I’m looking for real life experience with brake pad shims, helping to keep brake pad and rotor heat away from the caliper (and fluid).
I seem to have developed a problem where my brake fluid is boiling, since switching to an aggressive pad (Hawk DTC 70). I recently upgraded to Motul RBF 600 fluid from ATE superblue, which has helped but not fixed the problem. Now when it gets hot the fluid is still functional, meaning that I can use the brakes, but the pedal gets really low. The pedal stays low until I bleed the system, so I know the fluid has boiled. This is not comfortable on course, and is more prevalent during long sessions.
The car came with the Brembo’s which had a double shim arrangement, (which I threw away out of ignorance) and the new pads have no shims. I’ve seen some coated steel, and titanium shims marketed for anti-squeal that are also supposed to add thermal resistance. I could also make some SS shims at work, but my question to NY Speed is, from experience do shims really help as a thermal insulator?

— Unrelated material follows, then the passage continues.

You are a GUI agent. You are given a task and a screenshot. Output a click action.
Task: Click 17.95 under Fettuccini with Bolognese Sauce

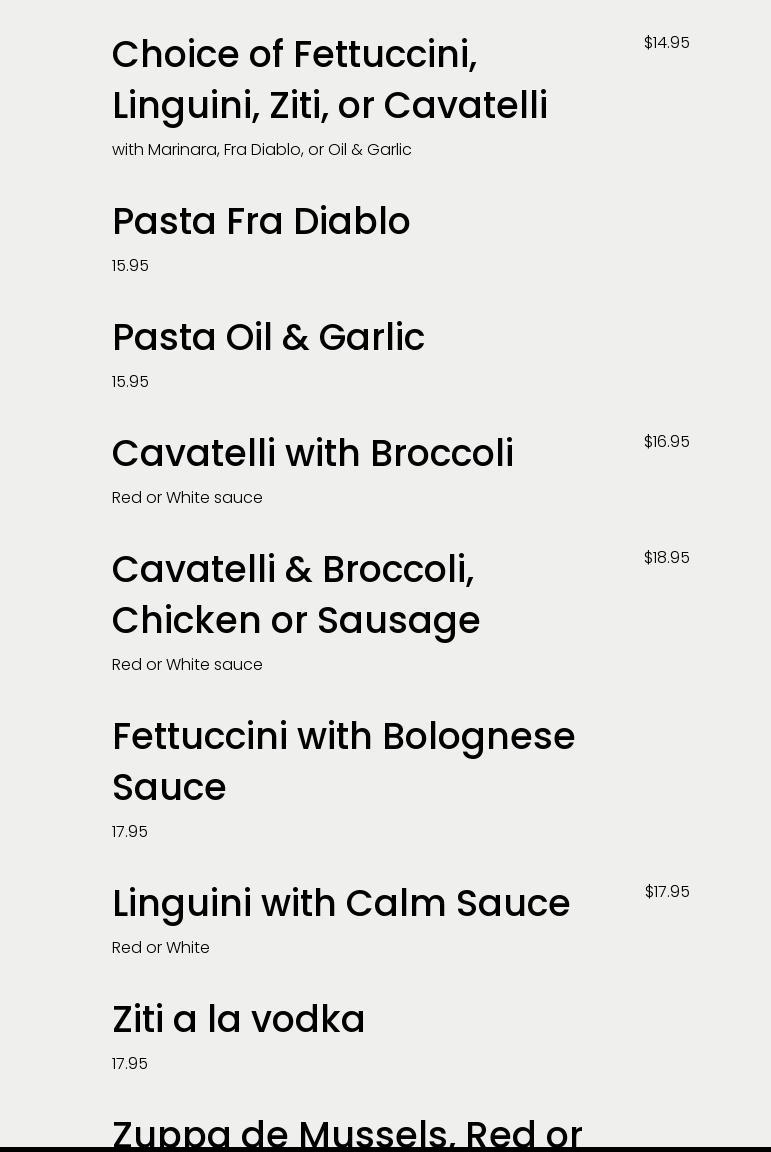(130, 832)
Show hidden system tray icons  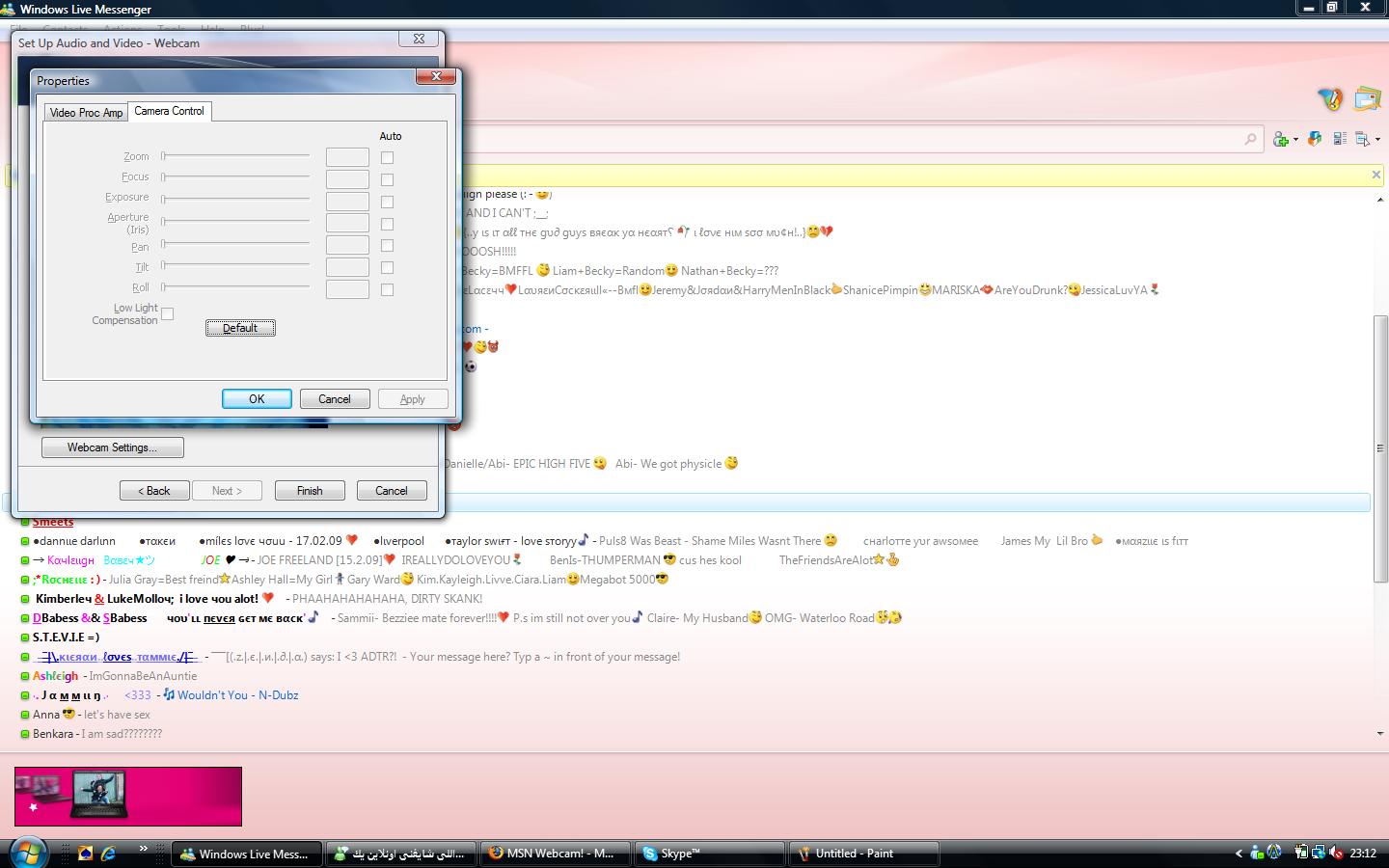(x=1239, y=854)
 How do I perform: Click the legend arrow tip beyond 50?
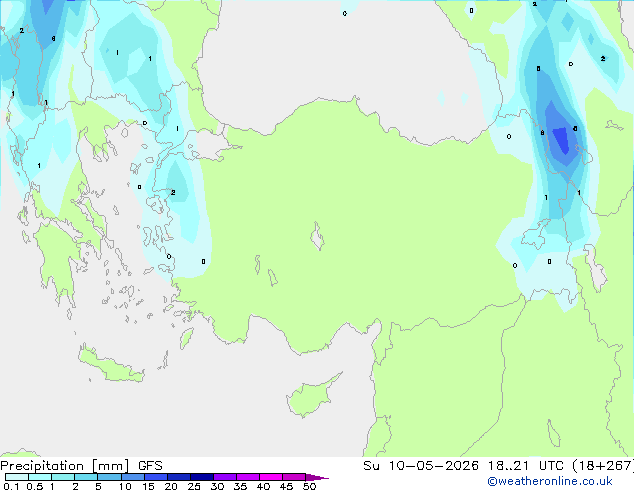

they’re the “after you’ve done everything else” icing on the cake. the best thing you can probably do is remove the shields behind your front rotors… they trap a lot of heat. After that you want brake ducts… getting titanium shims is like buying those expensive lightweight lug nuts… sure they work… but they’re not the big factor and money is better spent elsewhere.
personally, I run OEM shims on my street pads and no shims on my race pads… I’ve got insane brake ducts that bolt onto the caliper and fire air into the center of the rotor.
Step one, fuck hawk pads. Seriously look into something like porterfields or carbotechs (the list of good companies goes on and on). Step two, what do the wheels look like that you are running? Are they an open design to allow air in/out freely? If not, get new wheels. Step three (which you may want to do before step two) Ducting. Very helpful with heat.
I should have replied above, that this was done almost as soon as I got the car :wiggle:
Is your rant based on experience? Have you used the DTC series of Hawk pads and had a bad experience? If you have experience to back it up, please tell me the story, otherwise ‘F’ this brand, get something else is not useful.
The wheels are stock BBS wheels. They are fairly open.
I haven’t used the DTC series, which I do hear great things about them, just hate the company now due to other pads being the suck in comparison to others based on experience. I read your post quick and automatically assumed you were referring to HP plus pads which I think are absolute trash.
To further help with your problem, I’m thinking ducting will be your answer.